Durante la universidad, tuvo problemas en las relaciones románticas, que relacionó con los efectos secundarios sexuales de las pastillas. A los 23 años, redujo la medicación, queriendo recuperar la sexualidad que había disminuido. Pero entonces se encontró “completamente deserotizada”, dijo. Buscó en internet y leyó debates sobre la PSSD y la perspectiva de la permanencia. “Pensé: arruiné mi vida. Anulé mi capacidad de tener una relación normal. Durante los dos primeros años, me despertaba y recordaba lo que me había ocurrido, que esa era mi realidad, y solo quería volver a dormirme y no despertarme. Tenía pensamientos suicidas frecuentes”.

Acudió a médicos que dijeron que sus síntomas eran la reaparición de su depresión. Dijeron: “Algunas personas dirían que su sexualidad es menos importante que su salud mental”. Sus descalificaciones le infundieron vergüenza.

Han pasado seis años desde que Guin dejó de tomar sus ISRS. Ahora tiene 29. “No tengo capacidad para las relaciones románticas”, dijo. “Eso ha desaparecido de una forma brutal. Para mí, los mecanismos químicos de lo romántico están demasiado profundamente ligados a la sexualidad como para que lo romántico exista de forma independiente”. No espera que su estado cambie. “Una de las razones por las que he mejorado un poco mentalmente es por tolerar una nueva normalidad”.

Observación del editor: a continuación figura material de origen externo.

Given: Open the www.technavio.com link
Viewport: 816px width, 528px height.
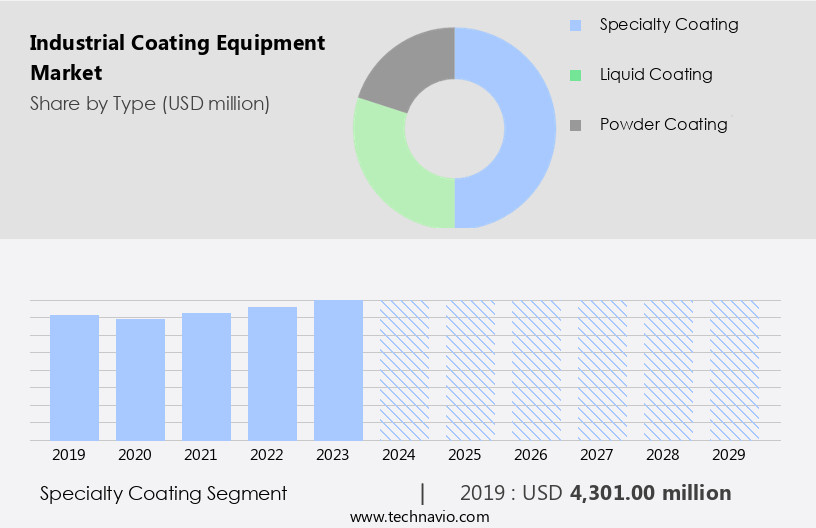Looking at the screenshot, I should [x=419, y=516].
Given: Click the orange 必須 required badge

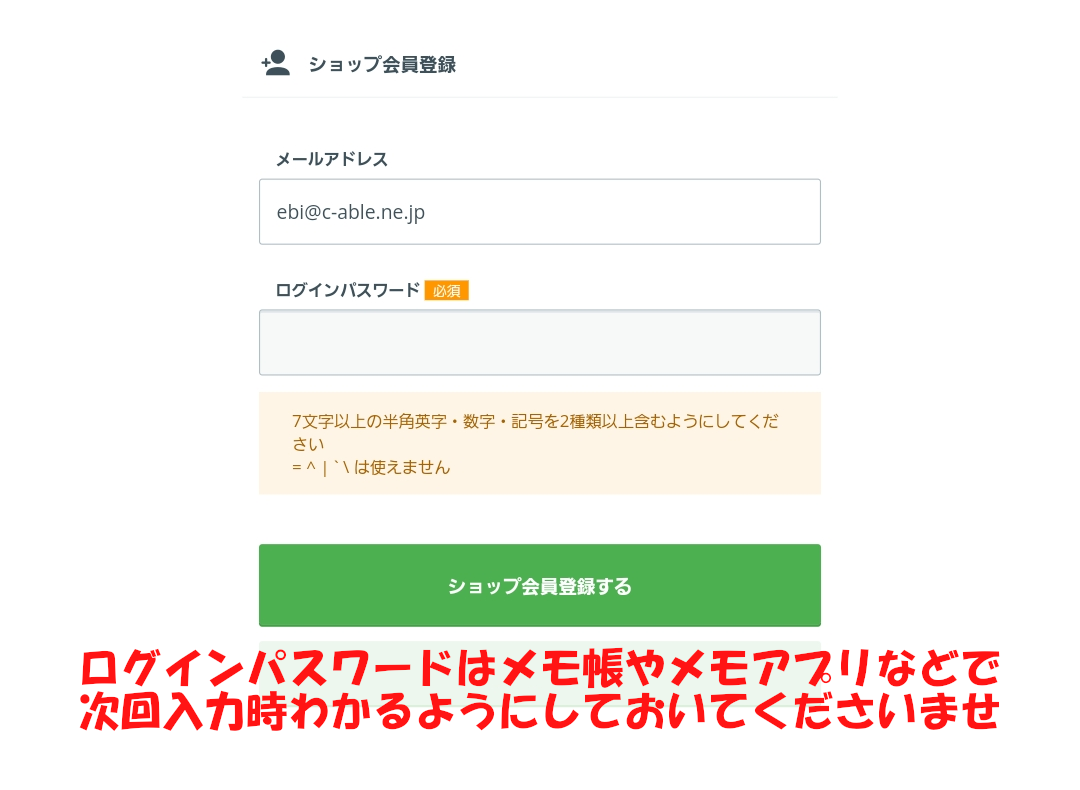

Acaba de tener su primer hijo. Como no tiene pareja, recurrió a la fecundación in vitro. “Quería una pareja”, dijo. “Quería que un niño creciera con su mamá y su papá. Tu vida sexual es tan esencial si tienes en cuenta que la relación sexual es la base de la mayoría de las relaciones a largo plazo”. Explicó: “Por muy ilusionada que esté por ser madre, de vez en cuando me golpea otra oleada de dolor. Que haya tenido que recurrir a esto, que haya llegado a esto”.